In highway and building materials, from which source is asphalt (the bituminous binder used for roads and roofing) obtained? (Choose the process that yields natural bituminous residue suitable for paving and waterproofing.)

Difficulty: Easy

Correct Answer: Petroleum distillation

Explanation:


Introduction / Context:
Asphalt is the dark, viscous binding material used in road pavements, roofing felts, and waterproofing membranes. This question tests the basic materials source knowledge: whether asphalt is primarily derived from crude oil refining or from some other process.


Given Data / Assumptions:

  • Asphalt refers to the heavy bituminous residue used as a binder in flexible pavements.
  • Industrial production of paving-grade asphalt typically occurs in petroleum refineries.
  • Natural deposits exist but are not the dominant modern source.


Concept / Approach:
In petroleum refineries, fractional distillation separates lighter fractions (gases, petrol, kerosene, diesel) from the heavier residuum. The non-volatile bottom residue, after possible air blowing or further processing, is asphalt/bitumen used for paving and industrial applications.


Step-by-Step Solution:

1) Identify the industrial-scale source of heavy bitumens: crude oil refining.2) In distillation, remove light fractions; retain heavy residue (asphaltic bitumen).3) Optional air blowing modifies viscosity and softening point for specific grades.4) Conclude that petroleum distillation is the standard source for paving asphalt.

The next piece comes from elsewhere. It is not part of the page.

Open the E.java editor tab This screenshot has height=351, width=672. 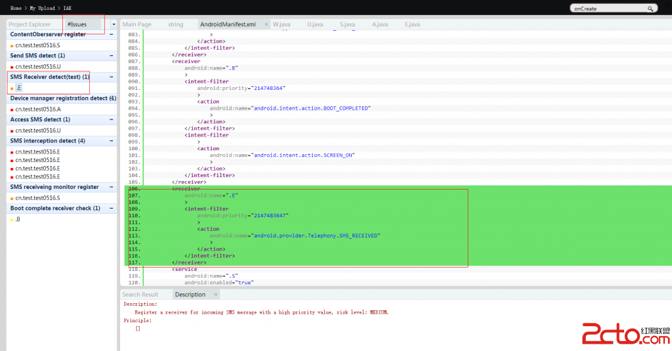pyautogui.click(x=412, y=24)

Verification / Alternative check:
Road construction specifications worldwide treat asphalt as a refinery product. Natural asphalts (lake/asphaltite) exist but are niche compared to refinery output.


Why Other Options Are Wrong:

  • Bitumen distillation: bitumen is the product, not the feedstock for its own primary distillation.
  • Plastic distillation: unrelated to standard asphalt production.
  • None of these: incorrect because petroleum distillation is correct.


Common Pitfalls:
Confusing terminology (asphalt vs bitumen). In many regions, the terms are used interchangeably for the refinery residue used as binder.